This post is brought to you by Reedman Toll Jaguar.
When shopping for a pre owned vehicle, it’s easy to get swept up in that “new car fever” and forget to ask the important questions. But someone else has driven that car, and you don’t know where it’s been or what it’s been through. Don’t let that dissuade you, though! Six simple tips will get you through the process with a car you can trust, whether you’re buying certified pre-owned or from the classifieds.
1. A car listing that exclaims things like “brand new radiator” and “just had a front end alignment,” or a laundry list of recent improvements, should be a red flag. It’s possible the owners were simply upgrading their car, and then decided on an alternative. It’s also possible the car was in a collision that required replacement and repair of parts. Don’t run away just yet, but ask about the car’s history or order a history report online.
2. Postings that “need love” or “with a little TLC it could be a great vehicle” mean something needs fixing. Be diligent to find out as much as possible about what needs repaired, and make sure that when the repairs are added to the purchase price, the vehicle still falls within your acceptable budget.
3. Trust your instincts. If the car doesn’t feel right, seems a bit rough, makes a strange sound when turning, or anything you are unsure of, ask questions. When you ask a question, make sure to get an answer. A seller who only replies with “that’s normal” or “oh all of the models from that year do it,” but won’t explain the reason why, is hiding something from you. A trustworthy salesman will do his best to explain and fully answer any of your questions.

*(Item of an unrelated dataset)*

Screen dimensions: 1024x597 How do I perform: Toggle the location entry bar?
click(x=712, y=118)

4. Take the care for a test drive even if you’re in a hurry, on a budget, and this car is the only one available now that you can afford. Don’t trust the vehicle to be running great just because a stranger said so over the phone. Don’t let yourself be surprised after your purchase. Make sure you drive the vehicle on a fast road, a slow road, around some turns. Pull in and out of parking spots to test slow, sharp turns, and test the brakes in an empty parking lot if possible.

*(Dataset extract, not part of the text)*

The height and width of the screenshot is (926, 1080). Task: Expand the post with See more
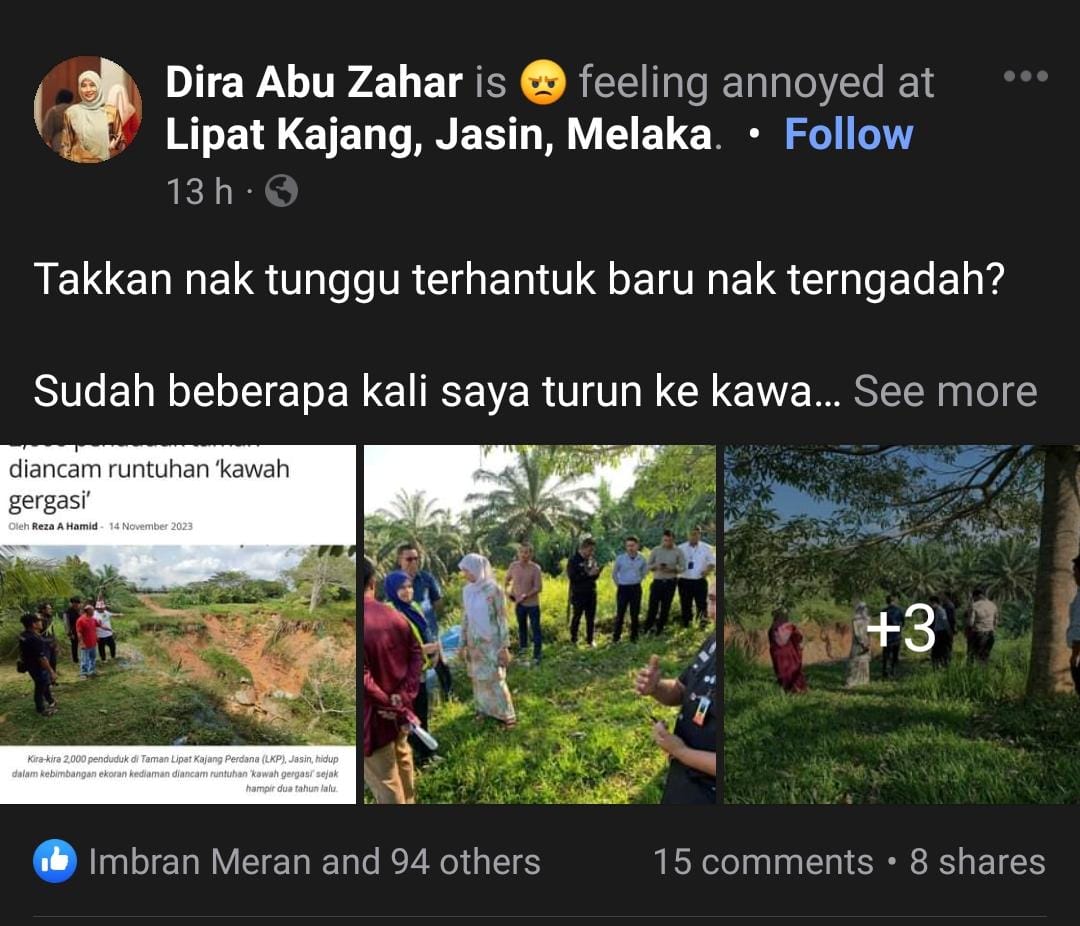point(945,391)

5. While you’re in the parking lot, do a leak test. Park the car and let it run for a few minutes, with the air conditioner off if possible. Then move the car and check the ground where you’d parked for any fluids that may have leaked.
6. Don’t fall for a seller’s claims that they have other offers on the table if you don’t accept their terms right away. If they had an offer they wanted to take, the car wouldn’t be available to look at. Don’t take an offer you aren’t happy with just because they rushed you. And remember, it works both ways! You have the power to simply walk away from a sale if you aren’t happy or comfortable with the transaction.